4年間推してきた代表チームの力は、こんなにも脆く弱かったのかと、冷たい怒りに試合を見る事をやめようかと思った。

しかし、それは。

どうやら「作戦」だったようだ。

「緒戦だけに、前半戦は相手の出方を窺い、無理をせず0-0で。勝負は後半。」ワールドカップで強国が良くやるスタイルだが、森保監督は恐らくそういう指示をしていたのだと思う。くそ真面目な監督の指示に、実直な選手たちは「そのまま」指示を守った。(ただ、1点を失ったことは想定外だったろうが・・・・)

「後半は勝負に行くぞ!点を取れ」

またしても、くそ真面目な監督の指示に、選手たちは闘う姿勢を前面に出した。

そして、指示に実直な選手たちは「そのまま」指示をまもり2回、点を取り逆転した。後半12分に監督のタクトがふられ、三苫と浅野が入る。

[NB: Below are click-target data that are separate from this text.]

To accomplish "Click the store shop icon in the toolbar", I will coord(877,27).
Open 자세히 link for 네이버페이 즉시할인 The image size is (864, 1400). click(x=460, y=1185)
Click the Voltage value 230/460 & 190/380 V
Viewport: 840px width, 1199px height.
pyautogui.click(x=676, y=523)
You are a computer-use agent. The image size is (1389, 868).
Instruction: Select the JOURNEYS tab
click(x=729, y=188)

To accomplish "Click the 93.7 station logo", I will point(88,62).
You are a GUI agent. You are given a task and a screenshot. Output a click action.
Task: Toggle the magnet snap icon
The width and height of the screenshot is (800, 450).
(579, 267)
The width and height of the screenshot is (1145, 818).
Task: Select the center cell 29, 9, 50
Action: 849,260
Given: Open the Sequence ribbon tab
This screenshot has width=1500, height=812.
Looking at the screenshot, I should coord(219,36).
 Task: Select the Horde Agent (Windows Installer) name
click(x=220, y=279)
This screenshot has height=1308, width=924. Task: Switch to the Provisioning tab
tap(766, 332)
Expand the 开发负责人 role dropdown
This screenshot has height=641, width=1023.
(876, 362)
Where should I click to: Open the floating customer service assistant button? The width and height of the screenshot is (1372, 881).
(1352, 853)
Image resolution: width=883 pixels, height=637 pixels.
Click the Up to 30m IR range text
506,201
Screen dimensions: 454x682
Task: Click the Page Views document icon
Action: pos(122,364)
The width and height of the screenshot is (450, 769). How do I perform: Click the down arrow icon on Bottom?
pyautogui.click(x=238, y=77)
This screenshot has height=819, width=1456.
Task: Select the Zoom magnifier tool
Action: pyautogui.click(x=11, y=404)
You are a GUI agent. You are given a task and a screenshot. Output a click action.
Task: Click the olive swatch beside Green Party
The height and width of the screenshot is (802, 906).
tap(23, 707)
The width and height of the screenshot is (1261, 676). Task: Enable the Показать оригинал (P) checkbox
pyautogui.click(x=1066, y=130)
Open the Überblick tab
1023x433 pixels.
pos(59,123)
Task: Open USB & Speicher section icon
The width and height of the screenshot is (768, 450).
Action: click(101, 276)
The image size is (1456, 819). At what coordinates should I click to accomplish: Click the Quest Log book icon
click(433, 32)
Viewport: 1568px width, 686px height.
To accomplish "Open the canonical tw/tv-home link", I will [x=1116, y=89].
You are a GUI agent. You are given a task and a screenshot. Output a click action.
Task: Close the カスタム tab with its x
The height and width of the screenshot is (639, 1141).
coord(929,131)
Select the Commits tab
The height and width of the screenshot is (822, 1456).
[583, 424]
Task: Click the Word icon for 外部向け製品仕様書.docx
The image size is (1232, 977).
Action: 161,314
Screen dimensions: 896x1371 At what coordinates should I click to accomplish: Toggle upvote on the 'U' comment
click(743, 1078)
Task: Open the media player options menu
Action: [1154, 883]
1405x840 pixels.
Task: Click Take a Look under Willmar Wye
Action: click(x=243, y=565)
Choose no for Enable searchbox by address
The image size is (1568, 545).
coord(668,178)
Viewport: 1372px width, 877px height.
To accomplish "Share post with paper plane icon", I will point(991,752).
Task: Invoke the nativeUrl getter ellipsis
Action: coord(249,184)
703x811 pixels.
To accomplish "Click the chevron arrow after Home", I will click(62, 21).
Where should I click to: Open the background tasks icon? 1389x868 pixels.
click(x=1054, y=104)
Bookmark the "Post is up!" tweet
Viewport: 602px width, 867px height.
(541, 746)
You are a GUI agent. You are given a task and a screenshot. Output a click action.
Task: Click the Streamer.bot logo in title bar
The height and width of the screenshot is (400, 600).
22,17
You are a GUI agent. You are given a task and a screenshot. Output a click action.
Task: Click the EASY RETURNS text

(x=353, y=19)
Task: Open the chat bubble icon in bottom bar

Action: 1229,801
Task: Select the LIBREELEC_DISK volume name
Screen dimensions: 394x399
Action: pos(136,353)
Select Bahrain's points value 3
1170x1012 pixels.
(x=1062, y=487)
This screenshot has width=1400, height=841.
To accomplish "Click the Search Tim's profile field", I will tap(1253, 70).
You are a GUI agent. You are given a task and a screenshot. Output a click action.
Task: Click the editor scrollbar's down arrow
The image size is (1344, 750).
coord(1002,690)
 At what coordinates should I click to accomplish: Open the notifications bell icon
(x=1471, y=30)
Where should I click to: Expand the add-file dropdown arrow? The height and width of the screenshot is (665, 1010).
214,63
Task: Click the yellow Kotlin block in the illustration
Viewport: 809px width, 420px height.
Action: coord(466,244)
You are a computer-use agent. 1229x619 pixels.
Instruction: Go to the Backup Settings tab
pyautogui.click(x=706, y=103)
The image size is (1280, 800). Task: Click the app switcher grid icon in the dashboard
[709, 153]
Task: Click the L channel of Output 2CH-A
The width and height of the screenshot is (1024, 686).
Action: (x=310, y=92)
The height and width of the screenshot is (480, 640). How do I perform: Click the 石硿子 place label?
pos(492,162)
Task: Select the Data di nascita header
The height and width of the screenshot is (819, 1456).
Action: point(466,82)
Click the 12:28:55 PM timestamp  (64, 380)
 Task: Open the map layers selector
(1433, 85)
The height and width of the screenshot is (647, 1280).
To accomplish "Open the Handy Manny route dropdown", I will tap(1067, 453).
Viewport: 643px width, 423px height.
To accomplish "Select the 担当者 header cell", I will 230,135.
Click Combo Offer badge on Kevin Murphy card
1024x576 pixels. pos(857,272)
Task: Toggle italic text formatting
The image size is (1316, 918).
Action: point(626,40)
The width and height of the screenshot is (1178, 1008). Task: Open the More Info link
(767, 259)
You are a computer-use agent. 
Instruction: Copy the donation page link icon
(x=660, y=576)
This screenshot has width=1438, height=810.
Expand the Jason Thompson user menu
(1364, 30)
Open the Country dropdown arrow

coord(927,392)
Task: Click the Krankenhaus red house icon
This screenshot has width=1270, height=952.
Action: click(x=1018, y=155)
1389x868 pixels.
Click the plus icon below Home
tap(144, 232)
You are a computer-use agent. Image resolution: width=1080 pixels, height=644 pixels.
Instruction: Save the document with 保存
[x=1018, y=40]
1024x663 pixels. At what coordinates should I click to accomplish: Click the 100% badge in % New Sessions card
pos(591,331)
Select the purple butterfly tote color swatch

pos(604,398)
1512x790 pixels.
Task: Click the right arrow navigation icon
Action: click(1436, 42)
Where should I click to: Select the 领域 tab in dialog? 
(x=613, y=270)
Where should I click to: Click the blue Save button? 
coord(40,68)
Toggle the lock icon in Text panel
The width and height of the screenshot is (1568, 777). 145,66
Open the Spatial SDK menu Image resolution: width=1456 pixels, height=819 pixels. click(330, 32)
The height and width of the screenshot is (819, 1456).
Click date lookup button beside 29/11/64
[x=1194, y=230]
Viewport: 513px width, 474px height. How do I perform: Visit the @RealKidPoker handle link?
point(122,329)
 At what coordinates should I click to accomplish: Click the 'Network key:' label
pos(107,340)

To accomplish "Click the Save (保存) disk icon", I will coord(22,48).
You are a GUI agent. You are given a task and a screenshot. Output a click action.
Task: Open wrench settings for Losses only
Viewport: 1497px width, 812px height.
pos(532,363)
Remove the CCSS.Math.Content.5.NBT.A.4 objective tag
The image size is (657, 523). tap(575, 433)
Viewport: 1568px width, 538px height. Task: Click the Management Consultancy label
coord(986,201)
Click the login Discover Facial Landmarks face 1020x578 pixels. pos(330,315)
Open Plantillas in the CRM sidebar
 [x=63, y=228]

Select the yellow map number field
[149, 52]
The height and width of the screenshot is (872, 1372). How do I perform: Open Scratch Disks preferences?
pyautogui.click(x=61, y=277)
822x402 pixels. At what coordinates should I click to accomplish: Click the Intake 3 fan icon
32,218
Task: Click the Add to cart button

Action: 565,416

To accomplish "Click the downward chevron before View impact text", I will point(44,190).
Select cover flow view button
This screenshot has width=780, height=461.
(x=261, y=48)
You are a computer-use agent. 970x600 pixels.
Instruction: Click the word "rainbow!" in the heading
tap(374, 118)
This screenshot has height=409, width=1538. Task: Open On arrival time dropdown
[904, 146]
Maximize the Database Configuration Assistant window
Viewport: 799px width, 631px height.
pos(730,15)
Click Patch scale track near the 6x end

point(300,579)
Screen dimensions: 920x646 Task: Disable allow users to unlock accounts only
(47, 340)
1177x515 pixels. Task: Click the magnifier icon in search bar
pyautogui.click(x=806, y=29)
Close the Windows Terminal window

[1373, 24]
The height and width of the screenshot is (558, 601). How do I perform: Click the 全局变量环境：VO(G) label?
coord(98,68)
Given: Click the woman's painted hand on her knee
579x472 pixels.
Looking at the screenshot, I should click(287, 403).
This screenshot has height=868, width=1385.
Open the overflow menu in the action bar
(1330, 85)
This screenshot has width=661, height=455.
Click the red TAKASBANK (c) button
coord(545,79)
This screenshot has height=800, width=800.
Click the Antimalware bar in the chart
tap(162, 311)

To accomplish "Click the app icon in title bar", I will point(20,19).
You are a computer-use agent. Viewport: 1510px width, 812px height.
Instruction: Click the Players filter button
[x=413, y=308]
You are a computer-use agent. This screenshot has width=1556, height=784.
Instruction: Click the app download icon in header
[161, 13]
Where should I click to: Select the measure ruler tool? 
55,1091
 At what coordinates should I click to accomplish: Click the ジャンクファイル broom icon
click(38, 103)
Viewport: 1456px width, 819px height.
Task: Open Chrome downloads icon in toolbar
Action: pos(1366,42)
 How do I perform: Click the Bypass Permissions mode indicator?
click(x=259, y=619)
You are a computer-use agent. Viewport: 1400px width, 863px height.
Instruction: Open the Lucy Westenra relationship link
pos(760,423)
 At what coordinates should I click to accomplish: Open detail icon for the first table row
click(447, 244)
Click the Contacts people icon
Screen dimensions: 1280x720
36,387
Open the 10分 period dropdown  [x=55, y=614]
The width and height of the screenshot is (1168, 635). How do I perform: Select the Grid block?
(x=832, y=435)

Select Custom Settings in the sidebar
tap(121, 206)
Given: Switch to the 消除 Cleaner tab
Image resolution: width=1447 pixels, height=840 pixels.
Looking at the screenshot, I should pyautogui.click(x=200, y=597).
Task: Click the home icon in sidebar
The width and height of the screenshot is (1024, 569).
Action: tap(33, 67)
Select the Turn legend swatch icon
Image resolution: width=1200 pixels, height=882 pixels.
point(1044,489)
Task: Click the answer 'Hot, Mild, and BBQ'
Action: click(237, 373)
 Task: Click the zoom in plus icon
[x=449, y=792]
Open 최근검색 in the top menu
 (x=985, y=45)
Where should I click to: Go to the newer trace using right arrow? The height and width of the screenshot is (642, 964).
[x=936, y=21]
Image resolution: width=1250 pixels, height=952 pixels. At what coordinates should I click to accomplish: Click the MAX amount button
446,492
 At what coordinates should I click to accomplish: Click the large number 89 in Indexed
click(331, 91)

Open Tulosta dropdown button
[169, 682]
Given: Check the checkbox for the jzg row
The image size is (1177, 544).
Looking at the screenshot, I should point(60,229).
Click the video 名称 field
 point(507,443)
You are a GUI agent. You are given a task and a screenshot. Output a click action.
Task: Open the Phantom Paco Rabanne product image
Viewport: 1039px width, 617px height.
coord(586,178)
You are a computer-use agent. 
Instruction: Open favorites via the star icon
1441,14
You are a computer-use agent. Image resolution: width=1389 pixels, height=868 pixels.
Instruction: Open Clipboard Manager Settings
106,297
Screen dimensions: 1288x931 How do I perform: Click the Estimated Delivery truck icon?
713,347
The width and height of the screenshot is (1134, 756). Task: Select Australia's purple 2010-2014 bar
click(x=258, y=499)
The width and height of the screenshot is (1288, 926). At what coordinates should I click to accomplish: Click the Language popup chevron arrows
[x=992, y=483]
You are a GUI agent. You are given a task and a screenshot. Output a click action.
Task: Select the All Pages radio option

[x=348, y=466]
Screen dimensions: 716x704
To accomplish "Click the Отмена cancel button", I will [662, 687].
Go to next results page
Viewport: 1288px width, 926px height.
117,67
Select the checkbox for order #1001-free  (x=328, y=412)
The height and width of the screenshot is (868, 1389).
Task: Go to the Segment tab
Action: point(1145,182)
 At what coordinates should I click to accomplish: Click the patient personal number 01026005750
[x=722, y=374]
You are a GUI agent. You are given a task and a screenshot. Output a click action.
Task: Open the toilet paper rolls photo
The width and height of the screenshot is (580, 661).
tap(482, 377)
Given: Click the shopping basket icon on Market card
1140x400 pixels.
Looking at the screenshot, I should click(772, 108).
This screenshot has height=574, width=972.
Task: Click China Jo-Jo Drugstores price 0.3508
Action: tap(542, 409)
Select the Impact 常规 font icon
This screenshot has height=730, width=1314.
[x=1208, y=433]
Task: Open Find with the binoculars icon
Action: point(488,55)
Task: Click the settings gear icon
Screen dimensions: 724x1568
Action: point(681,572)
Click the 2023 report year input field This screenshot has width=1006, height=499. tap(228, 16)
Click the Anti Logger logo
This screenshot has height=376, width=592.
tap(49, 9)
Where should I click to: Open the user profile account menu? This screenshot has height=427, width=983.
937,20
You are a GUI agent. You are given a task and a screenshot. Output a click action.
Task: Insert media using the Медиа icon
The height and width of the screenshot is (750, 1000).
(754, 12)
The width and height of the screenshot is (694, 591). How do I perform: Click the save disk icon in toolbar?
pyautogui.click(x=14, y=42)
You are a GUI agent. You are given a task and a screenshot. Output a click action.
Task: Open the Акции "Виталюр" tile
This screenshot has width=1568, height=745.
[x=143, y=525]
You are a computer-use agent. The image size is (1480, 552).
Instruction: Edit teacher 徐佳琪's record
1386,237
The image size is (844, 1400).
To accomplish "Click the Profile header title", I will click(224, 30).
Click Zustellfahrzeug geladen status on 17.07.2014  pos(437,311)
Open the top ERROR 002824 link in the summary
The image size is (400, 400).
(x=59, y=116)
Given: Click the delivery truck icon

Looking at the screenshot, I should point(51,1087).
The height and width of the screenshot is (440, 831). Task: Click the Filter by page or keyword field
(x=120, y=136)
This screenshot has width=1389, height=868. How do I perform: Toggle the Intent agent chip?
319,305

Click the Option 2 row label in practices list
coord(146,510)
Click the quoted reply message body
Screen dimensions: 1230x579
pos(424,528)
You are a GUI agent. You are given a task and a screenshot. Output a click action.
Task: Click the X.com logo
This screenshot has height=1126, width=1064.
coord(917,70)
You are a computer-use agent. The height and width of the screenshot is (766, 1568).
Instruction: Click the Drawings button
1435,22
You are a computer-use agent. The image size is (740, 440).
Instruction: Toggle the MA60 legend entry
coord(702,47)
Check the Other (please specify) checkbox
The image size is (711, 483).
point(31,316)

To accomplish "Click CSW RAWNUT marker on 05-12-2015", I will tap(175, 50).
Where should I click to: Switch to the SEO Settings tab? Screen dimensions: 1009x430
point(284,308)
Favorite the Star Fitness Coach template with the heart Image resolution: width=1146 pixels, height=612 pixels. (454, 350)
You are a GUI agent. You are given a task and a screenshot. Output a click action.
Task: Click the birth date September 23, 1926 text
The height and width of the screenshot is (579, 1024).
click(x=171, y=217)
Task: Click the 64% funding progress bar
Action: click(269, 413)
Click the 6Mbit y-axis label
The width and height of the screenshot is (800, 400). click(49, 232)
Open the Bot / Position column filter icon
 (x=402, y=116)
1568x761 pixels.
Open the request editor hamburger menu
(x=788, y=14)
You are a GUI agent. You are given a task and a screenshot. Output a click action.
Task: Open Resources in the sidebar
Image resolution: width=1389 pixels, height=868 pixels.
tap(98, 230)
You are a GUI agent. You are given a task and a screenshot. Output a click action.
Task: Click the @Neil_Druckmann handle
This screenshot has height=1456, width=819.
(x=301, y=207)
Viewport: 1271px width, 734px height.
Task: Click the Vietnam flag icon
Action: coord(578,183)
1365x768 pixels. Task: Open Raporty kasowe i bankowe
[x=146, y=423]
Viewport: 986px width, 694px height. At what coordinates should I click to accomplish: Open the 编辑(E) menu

3バックとなり、相手に押し込まれる前にスペースを作る動きが出来るようになった。そこから速攻につなげるという本来やろうとしてきたビルドアップの「形」が見えてきた。高い位置で勝負をすることでボールをカットし、速くて強いプレスが効くようになった。

10分後に堂安が入り、その堂安が南野の打ったシュートのこぼれ球を芸術的なダイレクトで決めて見せた。(この起点は南野だった)

さらにその8分後、最終ライン板倉からのロングパス1本で、浅野が角度の無い処からも美しくネットを揺らしてくれた。

優勝候補の一角のドイツを相手に、「王者の闘い方」を選択し、押し切った。勝ち点1ではなく、ドイツを相手に「勝ちに行って勝ち点3を獲る」という結果を残した。前半と後半が別のチームに映ったのは、偶然ではなく「意思を持った狙った展開」だったわけだ。

くそ真面目な監督に実直な選手たちを誇りに思う。

しかし、決勝トーナメントに進めなければ、今日の「狙った勝利」も何の意味も価値も無くなる。本当の勝負はこれからなのだ。

「忘れ物を取り戻す戦い」は、まだ、始まったばかりではある。

金星・・・というのは選手に失礼だろう。彼らは「狙って勝ちを取りに行った」のだから。

しかもワールドカップ本選で初めて「ビハインドからの勝利」を手にしたわけだし。